The same day, at least one drone carrying explosives fell some 100km (60 miles) southeast of Moscow, but caused no damage, according to regional governor Andrey Vorobyev.

Hours earlier, “unidentified flying objects” reportedly crashed near an oil refinery and a farm in southwestern Russia, more than 800km (500m) from the nearest Ukrainian military installations in Odesa.

After two blasts locals reportedly heard, the refinery – the only one on Russia’s Black Sea coast with a tanker terminal – was on fire that engulfed 200 square metres but was quickly put out.

Also on Tuesday, one more “unmanned aircraft of Ukrainian forces” was shot down over the nearby Bryansk region, local officials said.

On Wednesday, Russia said its air defence repelled a drone attack on occupied Crimea, blamed on Ukraine; Moscow has long accused Kyiv of using the weapons to hit the annexed peninsula.

In July, they attacked the headquarters of Russia’s Black Sea fleet in Sevastopol, injuring six and and forcing Moscow-installed authorities to cancel celebrations of Russia’s Navy Day in Crimea.

More drone attacks on Crimea destroyed military planes and an arms depot in August and damaged navy vessels in October.

In early December, a Ukrainian drone hit a Russian military airbase 650km (400 miles) east of the border that hosts strategic bombers used to launch missile strikes on Ukraine.

Most likely, the attacks involved a remodelled, Soviet-designed Tu-141 jet drone that was produced in the eastern Ukrainian city of Kharkiv.
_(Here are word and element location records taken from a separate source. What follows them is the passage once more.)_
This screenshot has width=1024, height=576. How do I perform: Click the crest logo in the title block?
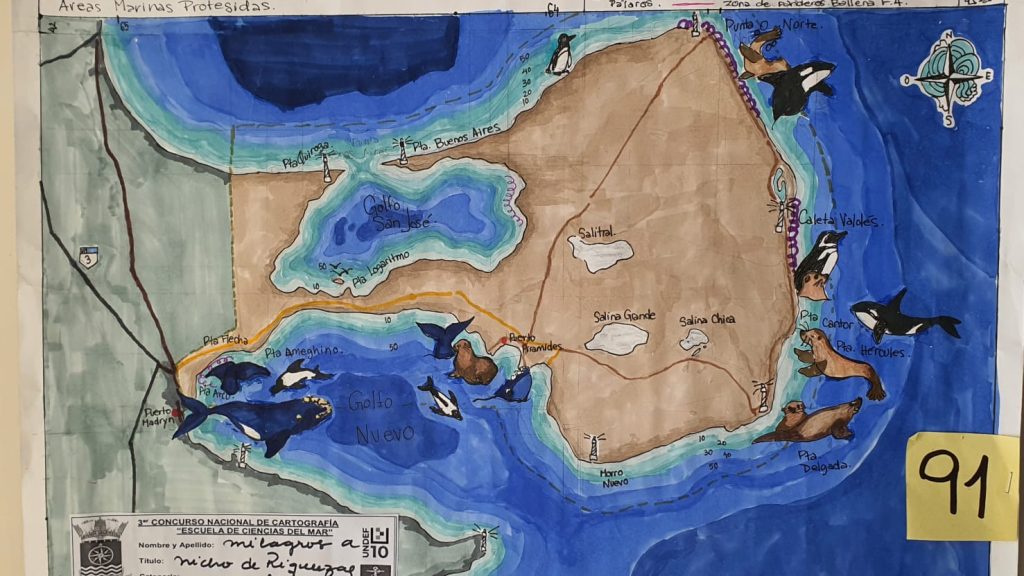tap(100, 546)
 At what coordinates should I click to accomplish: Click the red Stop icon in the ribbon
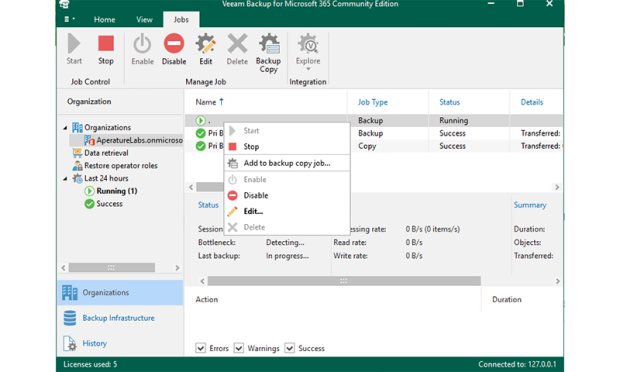point(106,43)
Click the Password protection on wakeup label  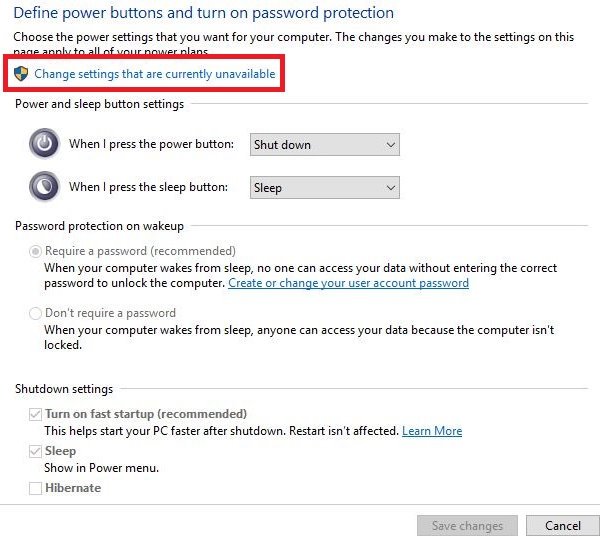coord(99,227)
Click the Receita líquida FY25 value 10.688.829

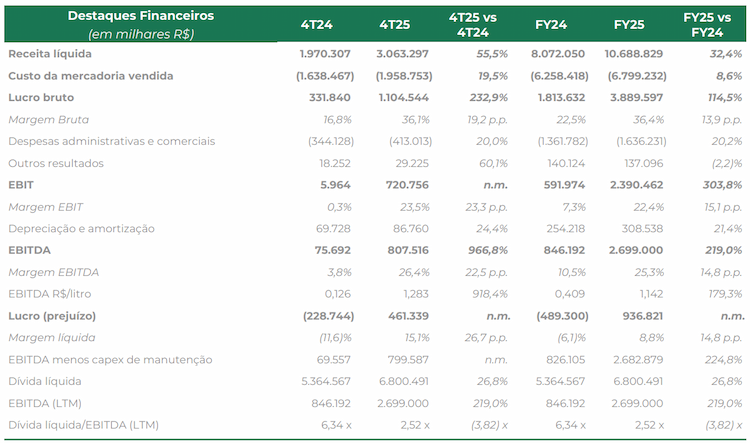(633, 54)
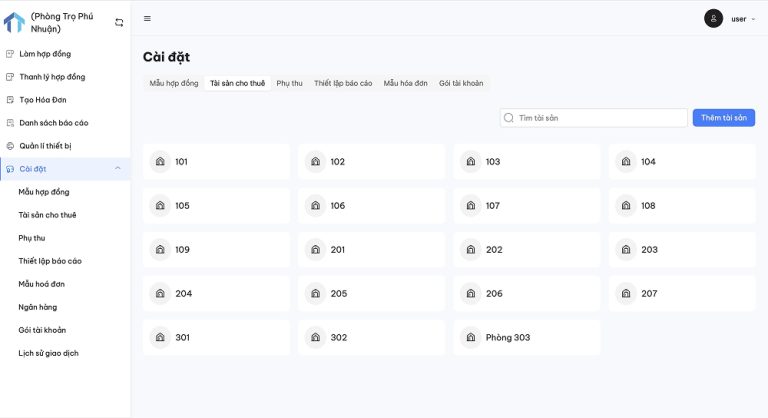Click the user avatar icon

click(x=713, y=18)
Apparent Ukrainian shelling and drone attacks on westernmost Russian regions such as Belgorod, Kursk, Bryansk and Orlov have become regular since last May as they destroy housing, injure and even kill civilians.
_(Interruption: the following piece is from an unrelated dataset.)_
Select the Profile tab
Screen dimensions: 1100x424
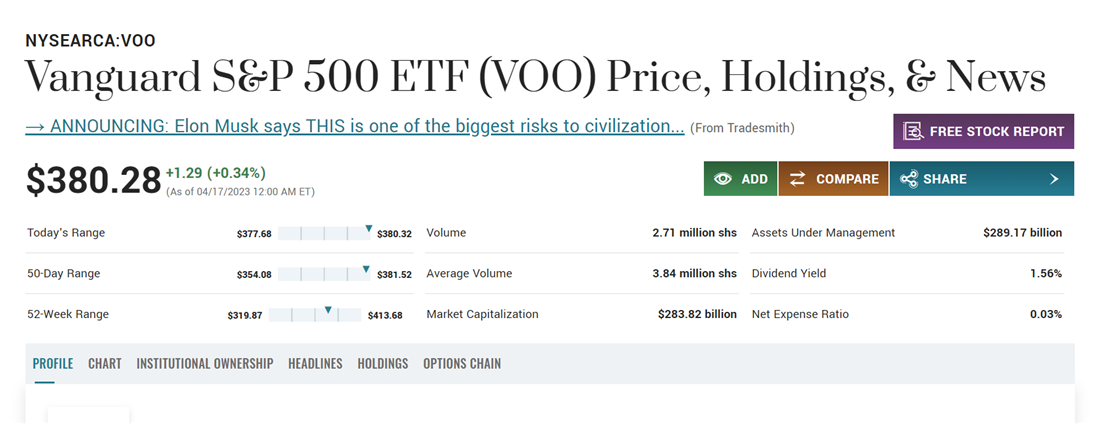(x=53, y=364)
Several Russians, including a 12-year-old girl and a 70-year-old woman, have been killed in border regions since last May.

Are Ukraine’s apparent attacks on Russia significant?

According to Nikolay Mitrokhin, a historian with Germany’s Bremen University, most Ukrainian drone attacks on Russian soil have been ineffective so far.

Eight out of 10 Ukrainian drones do not reach their targets, as Russia either found ways to intercept and destroy them, or because they lose connection to their operators, he said.

The drones that do reach the target do not inflict significant danger, he said.

However, “about once a month, Ukrainian forces manage to organise a really large-scale diversion against Russian aviation or, less seldom, Russian fuel stores,” he told Al Jazeera.

However, their effect on the general war scene is far less direct than the use of US-supplied HIMARS multiple rocket launchers, he said.

In recent months in Ukraine, swarms of Russian and Iranian-made Shaheed drones inflicted heavy damage on Ukrainian servicemen, key infrastructure, and residential areas.

In October, one flew right by this reporter’s apartment window.

Kyiv has been frantically looking for a way to counter the attacks.

This week’s attacks are “more of a warning and a test of what the [Ukrainian-made] drones are capable of doing ahead of an offence. A signal to Russia – not to catalyse missile strikes” on Ukraine, Kyiv-based analyst Aleksey Kushch told Al Jazeera.

As Russian forces are saving up resources for an offensive that keeps getting relayed, Ukraine “shows it has something to respond with”, he said.

A Tu-141 was, most likely, used to attack the Tuapse oil refinery on Tuesday.

Russian media claimed that the other attacks were carried out by Russian-made Granat-4 drones, Chinese civilian models loaded with UK-made plastic explosives, or the UJ-22 unmanned aircraft made in Ukraine.

The UJ-22s look like smaller versions of WWII fighter jets and were made public in 2021. They can carry bombs or jet-propelled anti-tank grenades and fly up to 800km (500 miles).

The production of brand new, Ukrainian-made drones is not centralised, and Russia will hardly be able to destroy the manufacturer with pinpoint attacks, he said.

“The industrial potential will be enough, and the potential is decentralised, there isn’t a large holding or plant that has a monopoly on drones in Ukraine, so Russia’s chances of hitting the industrial premises are very doubtful,” he said.

Other analysts, however, dismissed the effectiveness of Ukraine’s alleged attacks.

“These insignificant incidents don’t mean anything. At least, so far,” Pavel Luzin, a defence analyst with the Jamestown Foundation, a think tank in Washington, DC, told Al Jazeera.